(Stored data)
_ _ _ _ _
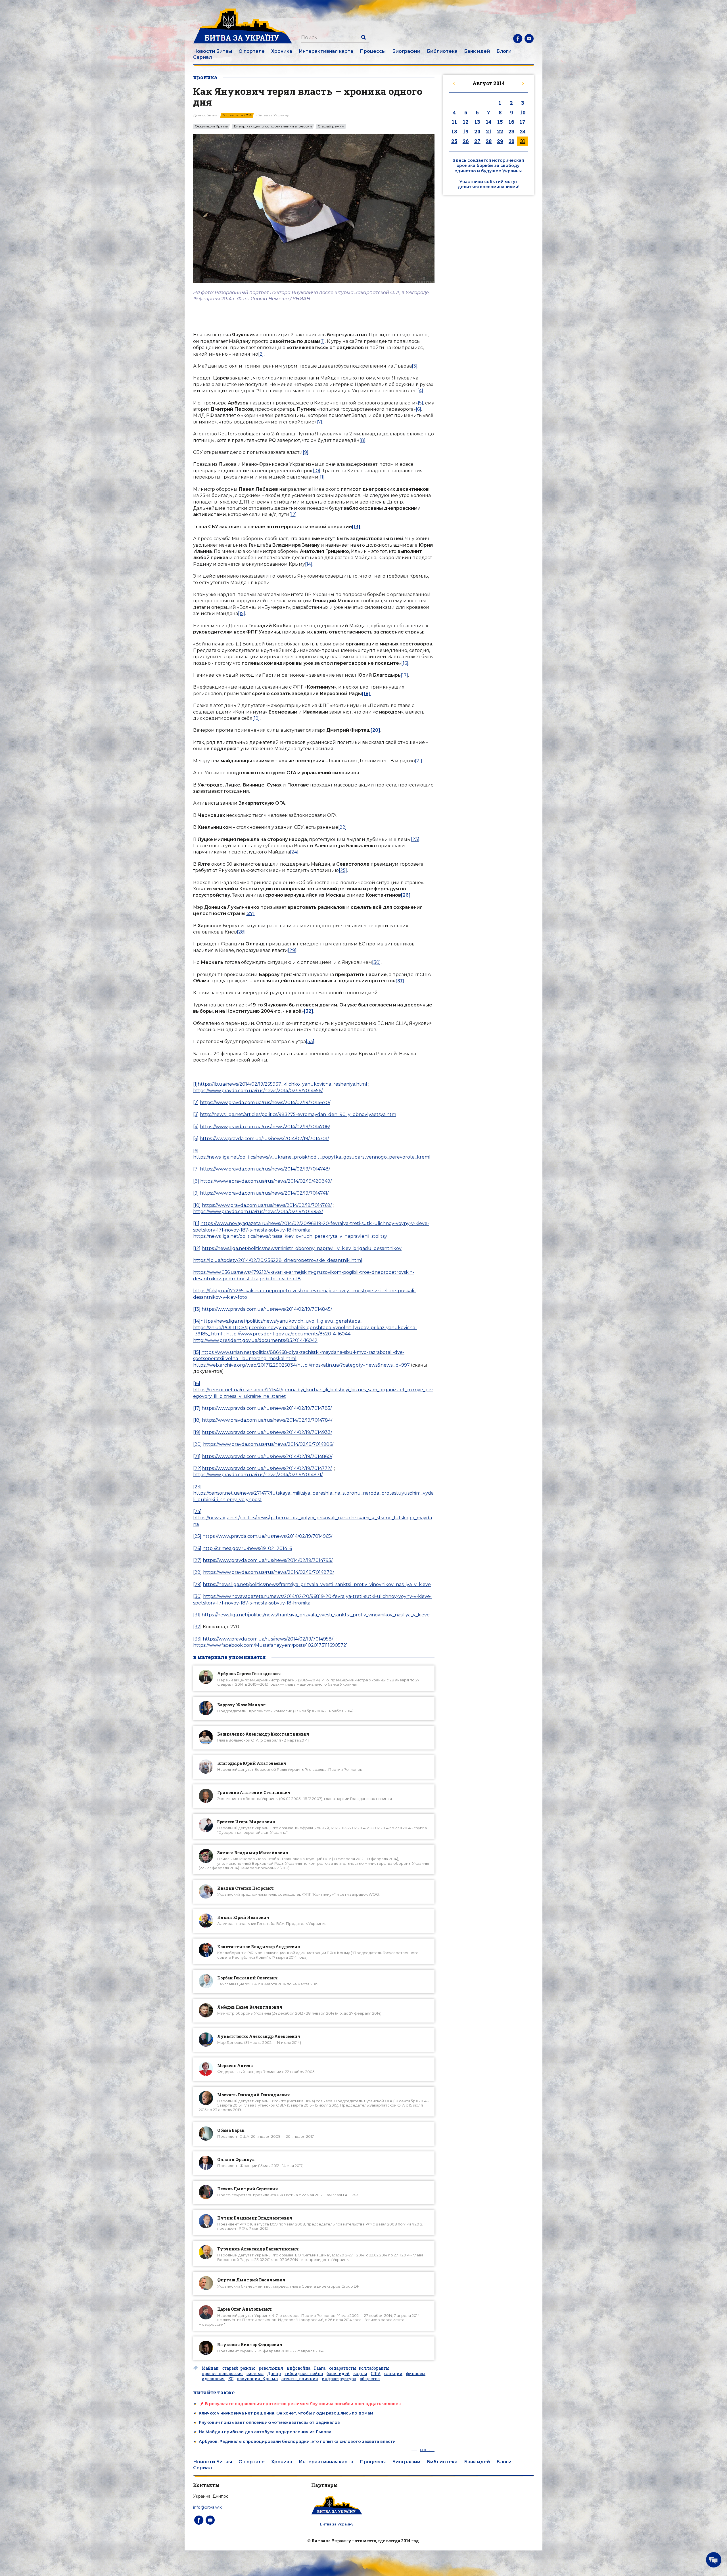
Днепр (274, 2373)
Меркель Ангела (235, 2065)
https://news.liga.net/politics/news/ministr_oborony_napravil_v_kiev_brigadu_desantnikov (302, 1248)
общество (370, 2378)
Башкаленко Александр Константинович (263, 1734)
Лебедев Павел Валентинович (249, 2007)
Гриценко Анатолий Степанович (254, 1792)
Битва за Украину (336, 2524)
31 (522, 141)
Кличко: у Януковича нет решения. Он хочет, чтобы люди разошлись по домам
_ _ _ _ _
Problem details: Would you output the data above exactly as written, but with no images?

Response:
Днепр (274, 2373)
Меркель Ангела (235, 2065)
https://news.liga.net/politics/news/ministr_oborony_napravil_v_kiev_brigadu_desantnikov (302, 1248)
общество (370, 2378)
Башкаленко Александр Константинович (263, 1734)
Лебедев Павел Валентинович (249, 2007)
Гриценко Анатолий Степанович (254, 1792)
Битва за Украину (336, 2524)
31 (522, 141)
Кличко: у Януковича нет решения. Он хочет, чтобы люди разошлись по домам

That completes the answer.